(Saved entries)

BEGIN

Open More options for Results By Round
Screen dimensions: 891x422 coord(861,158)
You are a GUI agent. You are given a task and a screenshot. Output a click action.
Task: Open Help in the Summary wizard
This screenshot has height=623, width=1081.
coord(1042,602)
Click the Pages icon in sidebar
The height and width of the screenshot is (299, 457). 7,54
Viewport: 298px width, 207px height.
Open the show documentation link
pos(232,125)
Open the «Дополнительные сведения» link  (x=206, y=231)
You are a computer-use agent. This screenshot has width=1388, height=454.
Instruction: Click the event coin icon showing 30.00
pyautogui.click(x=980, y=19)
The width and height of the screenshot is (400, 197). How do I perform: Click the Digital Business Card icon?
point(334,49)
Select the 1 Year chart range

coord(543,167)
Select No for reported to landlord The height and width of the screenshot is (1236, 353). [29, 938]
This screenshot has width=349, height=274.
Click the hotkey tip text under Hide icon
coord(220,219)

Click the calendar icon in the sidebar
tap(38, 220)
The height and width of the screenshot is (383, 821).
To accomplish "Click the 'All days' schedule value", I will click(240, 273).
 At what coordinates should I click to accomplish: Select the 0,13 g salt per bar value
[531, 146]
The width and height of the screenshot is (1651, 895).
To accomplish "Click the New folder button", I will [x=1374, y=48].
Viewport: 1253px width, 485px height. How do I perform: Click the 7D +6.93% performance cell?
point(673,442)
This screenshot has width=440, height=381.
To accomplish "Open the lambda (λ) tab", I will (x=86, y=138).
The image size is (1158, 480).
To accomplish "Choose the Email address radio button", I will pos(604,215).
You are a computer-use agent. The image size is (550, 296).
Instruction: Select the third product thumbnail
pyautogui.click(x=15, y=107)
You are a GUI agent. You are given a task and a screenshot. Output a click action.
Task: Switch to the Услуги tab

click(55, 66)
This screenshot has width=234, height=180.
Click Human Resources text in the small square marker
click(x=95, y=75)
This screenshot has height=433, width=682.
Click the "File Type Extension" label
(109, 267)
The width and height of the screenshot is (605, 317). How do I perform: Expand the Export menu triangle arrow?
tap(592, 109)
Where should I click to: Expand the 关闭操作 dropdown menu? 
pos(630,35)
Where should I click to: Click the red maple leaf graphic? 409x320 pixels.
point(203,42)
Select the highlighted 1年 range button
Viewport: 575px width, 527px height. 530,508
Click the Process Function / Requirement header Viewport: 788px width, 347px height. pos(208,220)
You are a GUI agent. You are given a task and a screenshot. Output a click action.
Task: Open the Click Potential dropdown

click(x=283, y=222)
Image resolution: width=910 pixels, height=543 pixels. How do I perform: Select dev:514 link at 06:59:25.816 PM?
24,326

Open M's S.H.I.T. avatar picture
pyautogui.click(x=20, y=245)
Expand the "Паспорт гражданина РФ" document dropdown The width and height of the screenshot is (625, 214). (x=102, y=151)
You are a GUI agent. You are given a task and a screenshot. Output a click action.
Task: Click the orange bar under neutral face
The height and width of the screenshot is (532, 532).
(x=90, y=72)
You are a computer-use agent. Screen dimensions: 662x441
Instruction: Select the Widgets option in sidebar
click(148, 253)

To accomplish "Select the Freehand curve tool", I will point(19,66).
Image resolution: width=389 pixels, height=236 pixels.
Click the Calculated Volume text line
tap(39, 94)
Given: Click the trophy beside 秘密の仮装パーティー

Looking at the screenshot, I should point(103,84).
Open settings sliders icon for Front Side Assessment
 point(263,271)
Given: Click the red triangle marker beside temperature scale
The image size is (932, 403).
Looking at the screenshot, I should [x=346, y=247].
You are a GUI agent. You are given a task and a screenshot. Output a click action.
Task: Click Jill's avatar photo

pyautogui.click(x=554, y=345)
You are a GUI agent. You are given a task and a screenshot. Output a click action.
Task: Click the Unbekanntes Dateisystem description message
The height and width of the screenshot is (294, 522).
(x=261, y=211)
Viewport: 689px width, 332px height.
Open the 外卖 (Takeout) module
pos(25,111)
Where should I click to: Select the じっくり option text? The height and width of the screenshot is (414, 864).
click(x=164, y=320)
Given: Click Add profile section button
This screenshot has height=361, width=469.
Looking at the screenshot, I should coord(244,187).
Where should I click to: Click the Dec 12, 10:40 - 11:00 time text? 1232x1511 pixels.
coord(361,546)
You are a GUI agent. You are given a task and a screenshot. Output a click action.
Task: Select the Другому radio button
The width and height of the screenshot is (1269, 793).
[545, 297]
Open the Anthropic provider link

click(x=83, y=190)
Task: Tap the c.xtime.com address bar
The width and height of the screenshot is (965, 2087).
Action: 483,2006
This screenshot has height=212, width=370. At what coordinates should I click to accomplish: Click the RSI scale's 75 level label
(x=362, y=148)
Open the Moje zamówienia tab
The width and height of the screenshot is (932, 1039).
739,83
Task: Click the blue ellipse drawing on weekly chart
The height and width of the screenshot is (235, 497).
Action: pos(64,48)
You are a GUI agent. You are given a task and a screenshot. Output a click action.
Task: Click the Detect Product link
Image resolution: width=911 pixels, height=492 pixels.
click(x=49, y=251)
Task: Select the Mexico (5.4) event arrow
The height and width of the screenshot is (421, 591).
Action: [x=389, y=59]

END

_ACTIVITY_
Only an exact retyping of the full data will do.

_REPLY_
Open More options for Results By Round
Screen dimensions: 891x422 coord(861,158)
You are a GUI agent. You are given a task and a screenshot. Output a click action.
Task: Open Help in the Summary wizard
This screenshot has height=623, width=1081.
coord(1042,602)
Click the Pages icon in sidebar
The height and width of the screenshot is (299, 457). 7,54
Viewport: 298px width, 207px height.
Open the show documentation link
pos(232,125)
Open the «Дополнительные сведения» link  (x=206, y=231)
You are a computer-use agent. This screenshot has width=1388, height=454.
Instruction: Click the event coin icon showing 30.00
pyautogui.click(x=980, y=19)
The width and height of the screenshot is (400, 197). How do I perform: Click the Digital Business Card icon?
point(334,49)
Select the 1 Year chart range

coord(543,167)
Select No for reported to landlord The height and width of the screenshot is (1236, 353). [29, 938]
This screenshot has width=349, height=274.
Click the hotkey tip text under Hide icon
coord(220,219)

Click the calendar icon in the sidebar
tap(38, 220)
The height and width of the screenshot is (383, 821).
To accomplish "Click the 'All days' schedule value", I will click(240, 273).
 At what coordinates should I click to accomplish: Select the 0,13 g salt per bar value
[531, 146]
The width and height of the screenshot is (1651, 895).
To accomplish "Click the New folder button", I will [x=1374, y=48].
Viewport: 1253px width, 485px height. How do I perform: Click the 7D +6.93% performance cell?
point(673,442)
This screenshot has width=440, height=381.
To accomplish "Open the lambda (λ) tab", I will (x=86, y=138).
The image size is (1158, 480).
To accomplish "Choose the Email address radio button", I will pos(604,215).
You are a computer-use agent. The image size is (550, 296).
Instruction: Select the third product thumbnail
pyautogui.click(x=15, y=107)
You are a GUI agent. You are given a task and a screenshot. Output a click action.
Task: Switch to the Услуги tab

click(55, 66)
This screenshot has width=234, height=180.
Click Human Resources text in the small square marker
click(x=95, y=75)
This screenshot has height=433, width=682.
Click the "File Type Extension" label
(109, 267)
The width and height of the screenshot is (605, 317). How do I perform: Expand the Export menu triangle arrow?
tap(592, 109)
Where should I click to: Expand the 关闭操作 dropdown menu? 
pos(630,35)
Where should I click to: Click the red maple leaf graphic? 409x320 pixels.
point(203,42)
Select the highlighted 1年 range button
Viewport: 575px width, 527px height. 530,508
Click the Process Function / Requirement header Viewport: 788px width, 347px height. pos(208,220)
You are a GUI agent. You are given a task and a screenshot. Output a click action.
Task: Open the Click Potential dropdown

click(x=283, y=222)
Image resolution: width=910 pixels, height=543 pixels. How do I perform: Select dev:514 link at 06:59:25.816 PM?
24,326

Open M's S.H.I.T. avatar picture
pyautogui.click(x=20, y=245)
Expand the "Паспорт гражданина РФ" document dropdown The width and height of the screenshot is (625, 214). (x=102, y=151)
You are a GUI agent. You are given a task and a screenshot. Output a click action.
Task: Click the orange bar under neutral face
The height and width of the screenshot is (532, 532).
(x=90, y=72)
You are a computer-use agent. Screen dimensions: 662x441
Instruction: Select the Widgets option in sidebar
click(148, 253)

To accomplish "Select the Freehand curve tool", I will point(19,66).
Image resolution: width=389 pixels, height=236 pixels.
Click the Calculated Volume text line
tap(39, 94)
Given: Click the trophy beside 秘密の仮装パーティー

Looking at the screenshot, I should point(103,84).
Open settings sliders icon for Front Side Assessment
 point(263,271)
Given: Click the red triangle marker beside temperature scale
The image size is (932, 403).
Looking at the screenshot, I should [x=346, y=247].
You are a GUI agent. You are given a task and a screenshot. Output a click action.
Task: Click Jill's avatar photo

pyautogui.click(x=554, y=345)
You are a GUI agent. You are given a task and a screenshot. Output a click action.
Task: Click the Unbekanntes Dateisystem description message
The height and width of the screenshot is (294, 522).
(x=261, y=211)
Viewport: 689px width, 332px height.
Open the 外卖 (Takeout) module
pos(25,111)
Where should I click to: Select the じっくり option text? The height and width of the screenshot is (414, 864).
click(x=164, y=320)
Given: Click Add profile section button
This screenshot has height=361, width=469.
Looking at the screenshot, I should coord(244,187).
Where should I click to: Click the Dec 12, 10:40 - 11:00 time text? 1232x1511 pixels.
coord(361,546)
You are a GUI agent. You are given a task and a screenshot. Output a click action.
Task: Select the Другому radio button
The width and height of the screenshot is (1269, 793).
[545, 297]
Open the Anthropic provider link

click(x=83, y=190)
Task: Tap the c.xtime.com address bar
The width and height of the screenshot is (965, 2087).
Action: 483,2006
This screenshot has height=212, width=370. At what coordinates should I click to accomplish: Click the RSI scale's 75 level label
(x=362, y=148)
Open the Moje zamówienia tab
The width and height of the screenshot is (932, 1039).
739,83
Task: Click the blue ellipse drawing on weekly chart
The height and width of the screenshot is (235, 497).
Action: pos(64,48)
You are a GUI agent. You are given a task and a screenshot. Output a click action.
Task: Click the Detect Product link
Image resolution: width=911 pixels, height=492 pixels.
click(x=49, y=251)
Task: Select the Mexico (5.4) event arrow
The height and width of the screenshot is (421, 591).
Action: [x=389, y=59]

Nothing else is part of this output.